It isn't all about turning up and smiling pretty at the camera you know, VJing can be hard work...

You have to listen to a shite-load of music, be prepared to cover the best festivals in summer, interview the hottest international artists, dig through piles of clothes that sponsors want you to wear, co-present with foxy MTV VJ's, and turn up at all the kick ass parties yep it's a tough job but someone's got to do it!

And because I care about you dear reader, I am going to provide my top ten hints for landing your dream job whether that be VJing or fulfilling your life long dream to become a lizard relocation engineer.

Believe in yourself, get your A into G and never give up!

1. First, ditch the suits. Sell them, give them away, burn them if you have to! If you like your routine 9 5 desk job, then VJing probably isn't your bag baby.

2. Get some tough stickers (commonly known as tattoos), preferably very visible. This will ensure you will never get a 'real' job again.

3. Get an agent. Landing one with the promise of sexual favours, while proven successful back in the 80's, probably isn't the way forward these days. You will also need to get yourself a show reel and skin of steel. There aren't a whole of VJing jobs out there, and unfortunately, everyone wants to do it. Be prepared to go to a lot of auditions, and take a lot of rejection.

4. I am a strong believer in manifesting your own destiny. If you want something bad enough and you truly believe you can do it then the world is your oyster. So watch a lot of TV and do you research. Talk to people that work in the industry and try to get the inside word before channels 'advertise' the position. Not what you know but who you know and all that.

5. Believe in your own skills. My first job was for a car show called Ignition. I knew f*#k all about cars, but if you can emulate confidence then no one needs to be the wiser! Think of yourself as the communicator. Your job is to decipher the information and then deliver it in a way your audience is going to respond to.

6. Work you mission and know why you're doing it. I wrote down on a piece of paper I am an MTV presenter and I stuck it to my wall so it was the first thing I saw every morning when I woke up. I know, very 'new age', but before you snort your disbelief, I'm living proof that it works. Lo and behold, a few weeks later I over heard someone a few conversations away talking about VJ jobs going at MTV.

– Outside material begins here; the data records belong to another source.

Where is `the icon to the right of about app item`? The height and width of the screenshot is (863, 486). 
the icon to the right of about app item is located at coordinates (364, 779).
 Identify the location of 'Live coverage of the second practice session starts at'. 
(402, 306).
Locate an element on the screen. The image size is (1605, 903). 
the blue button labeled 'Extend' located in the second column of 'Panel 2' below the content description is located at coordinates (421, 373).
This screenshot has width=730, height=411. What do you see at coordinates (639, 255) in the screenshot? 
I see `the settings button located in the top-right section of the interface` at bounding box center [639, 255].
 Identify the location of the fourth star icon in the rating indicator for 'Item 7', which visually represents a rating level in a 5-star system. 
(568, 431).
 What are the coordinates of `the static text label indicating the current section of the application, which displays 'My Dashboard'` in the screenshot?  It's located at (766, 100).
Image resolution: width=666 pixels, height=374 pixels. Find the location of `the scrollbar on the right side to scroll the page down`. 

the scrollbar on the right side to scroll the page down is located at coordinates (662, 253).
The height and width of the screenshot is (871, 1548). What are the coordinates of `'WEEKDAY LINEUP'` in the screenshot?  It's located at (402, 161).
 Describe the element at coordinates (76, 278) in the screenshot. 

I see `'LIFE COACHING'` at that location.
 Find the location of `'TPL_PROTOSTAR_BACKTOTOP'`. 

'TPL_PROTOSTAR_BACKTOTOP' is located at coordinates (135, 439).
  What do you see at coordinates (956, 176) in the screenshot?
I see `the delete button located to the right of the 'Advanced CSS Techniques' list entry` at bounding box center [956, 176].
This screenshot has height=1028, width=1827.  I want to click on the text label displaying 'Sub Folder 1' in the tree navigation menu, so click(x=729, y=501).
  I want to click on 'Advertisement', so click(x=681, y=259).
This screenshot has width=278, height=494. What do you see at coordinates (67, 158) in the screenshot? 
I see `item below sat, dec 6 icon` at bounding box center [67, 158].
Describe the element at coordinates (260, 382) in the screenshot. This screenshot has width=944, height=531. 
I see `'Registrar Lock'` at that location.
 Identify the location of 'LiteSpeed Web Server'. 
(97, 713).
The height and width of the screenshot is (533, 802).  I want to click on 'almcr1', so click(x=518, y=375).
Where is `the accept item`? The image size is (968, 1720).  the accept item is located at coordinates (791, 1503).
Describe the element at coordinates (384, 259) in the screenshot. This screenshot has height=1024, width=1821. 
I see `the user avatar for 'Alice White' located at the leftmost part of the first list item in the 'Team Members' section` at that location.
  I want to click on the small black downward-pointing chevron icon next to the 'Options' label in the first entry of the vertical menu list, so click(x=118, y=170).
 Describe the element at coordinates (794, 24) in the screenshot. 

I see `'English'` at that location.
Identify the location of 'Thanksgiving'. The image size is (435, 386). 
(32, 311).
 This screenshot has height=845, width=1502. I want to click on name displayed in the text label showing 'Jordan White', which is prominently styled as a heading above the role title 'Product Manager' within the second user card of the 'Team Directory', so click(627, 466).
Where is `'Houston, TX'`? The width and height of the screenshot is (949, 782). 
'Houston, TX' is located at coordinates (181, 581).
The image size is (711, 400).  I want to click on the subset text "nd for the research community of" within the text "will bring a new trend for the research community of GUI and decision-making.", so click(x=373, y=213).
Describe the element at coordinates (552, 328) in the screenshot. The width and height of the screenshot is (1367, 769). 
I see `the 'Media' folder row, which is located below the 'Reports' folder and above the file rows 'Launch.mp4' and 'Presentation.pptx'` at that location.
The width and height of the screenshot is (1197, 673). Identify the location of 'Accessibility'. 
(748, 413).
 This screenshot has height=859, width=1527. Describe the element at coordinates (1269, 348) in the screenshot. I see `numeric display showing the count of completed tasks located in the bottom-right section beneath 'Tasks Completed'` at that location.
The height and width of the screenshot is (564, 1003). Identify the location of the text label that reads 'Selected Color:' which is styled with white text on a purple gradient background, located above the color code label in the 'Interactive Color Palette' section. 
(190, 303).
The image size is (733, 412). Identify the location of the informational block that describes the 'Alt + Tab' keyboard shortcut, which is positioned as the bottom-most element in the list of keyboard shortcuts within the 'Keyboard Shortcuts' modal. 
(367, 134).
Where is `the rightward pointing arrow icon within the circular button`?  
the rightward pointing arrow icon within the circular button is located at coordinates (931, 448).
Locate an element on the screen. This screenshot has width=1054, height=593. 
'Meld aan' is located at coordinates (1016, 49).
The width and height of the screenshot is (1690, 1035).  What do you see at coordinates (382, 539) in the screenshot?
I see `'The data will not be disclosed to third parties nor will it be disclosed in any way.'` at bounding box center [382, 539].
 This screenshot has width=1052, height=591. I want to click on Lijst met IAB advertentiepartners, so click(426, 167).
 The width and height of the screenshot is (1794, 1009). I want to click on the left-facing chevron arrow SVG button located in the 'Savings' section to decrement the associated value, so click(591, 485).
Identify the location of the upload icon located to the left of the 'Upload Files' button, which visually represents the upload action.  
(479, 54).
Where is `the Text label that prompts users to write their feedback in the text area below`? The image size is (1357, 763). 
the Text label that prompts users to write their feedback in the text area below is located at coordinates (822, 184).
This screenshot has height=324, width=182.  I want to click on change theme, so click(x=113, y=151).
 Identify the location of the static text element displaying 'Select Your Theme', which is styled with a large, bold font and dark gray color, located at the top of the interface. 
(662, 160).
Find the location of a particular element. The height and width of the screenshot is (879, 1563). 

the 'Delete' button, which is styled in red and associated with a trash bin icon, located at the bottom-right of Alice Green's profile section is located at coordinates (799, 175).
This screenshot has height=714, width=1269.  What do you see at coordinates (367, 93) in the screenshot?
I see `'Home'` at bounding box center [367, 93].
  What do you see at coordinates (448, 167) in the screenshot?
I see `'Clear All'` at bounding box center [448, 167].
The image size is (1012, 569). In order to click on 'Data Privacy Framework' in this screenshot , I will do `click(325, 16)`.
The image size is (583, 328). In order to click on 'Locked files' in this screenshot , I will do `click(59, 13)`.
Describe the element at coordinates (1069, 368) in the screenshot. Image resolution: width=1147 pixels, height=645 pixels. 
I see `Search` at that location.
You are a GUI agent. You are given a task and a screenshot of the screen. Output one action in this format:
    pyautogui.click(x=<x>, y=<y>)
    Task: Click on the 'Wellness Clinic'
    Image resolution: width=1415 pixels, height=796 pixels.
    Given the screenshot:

7. Don't give up. I was called in for a series of auditions but as it turned out the Executive Producer didn't want someone on the channel with a Scottish accent and they opened up the casting to a national cattle call. I was gutted but I didn't let that stop me. I went to an elocution coach and learned to speak with an Australian accent. Then I went back and started my audition process again.

8. Be yourself! When I got down to the final two and I realised how ridiculous it was speaking with a different accent. I wasn't acting for God sake, I was meant to be myself. So I told them that I wasn't prepared to do a fake accent anymore and if they wanted me they would have to take me as is, a Scottish, Australian or SCOZZY! My gamble paid off, the Executive Producer liked my attitude and I became MTV latest VJ.

9. Be nice to everyone and try not to let your new found fame make you a cock-wit. You never know, those people that helped you on your way up are probably waiting to tear you a new a-hole on your way down.

10. N.B This job also gives you permission to act like a complete fool, while being paid for the privilege. Like the time I jumped the fence at a pool shop, stripped off completely naked and proceeded to dive in and out of all 15 pools in the front of the store. It was funny as f@#k, all the customers ran away and the burley manager ran out, grabbed me by the hair and threw me over the fence. Bastard wouldn't give me my clothes back either.

11. Be happy that you're working for a company that not only lets you get away with stupid behavior, but actually encourages it. Like the time I stripped off naked at a press conference and got all the journos to jump up and down on a bouncy castle with me. Or the time I dressed up in the Borat swimming costume and ran in front of 15 army recruits fortified with paint ball guns. If this doesn't sound like your idea of fun, or you're the shy and retiring type, then you could be in the wrong profession.

Everyone should work at MTV at least once in their life. It really is the most fun you can have with your clothes on or off!